Données brutes =>

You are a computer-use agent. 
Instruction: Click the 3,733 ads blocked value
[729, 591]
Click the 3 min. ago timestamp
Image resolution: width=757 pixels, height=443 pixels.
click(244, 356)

Énoncé de la tâche => Mettez le matériau ci-dessus sous forme de liste JSON de chaînes, à raison d'une chaîne par ligne et sans les lignes vides.

Sortie de la tâche =>
[
  "You are a computer-use agent. ",
  "Instruction: Click the 3,733 ads blocked value",
  "[729, 591]",
  "Click the 3 min. ago timestamp",
  "Image resolution: width=757 pixels, height=443 pixels.",
  "click(244, 356)"
]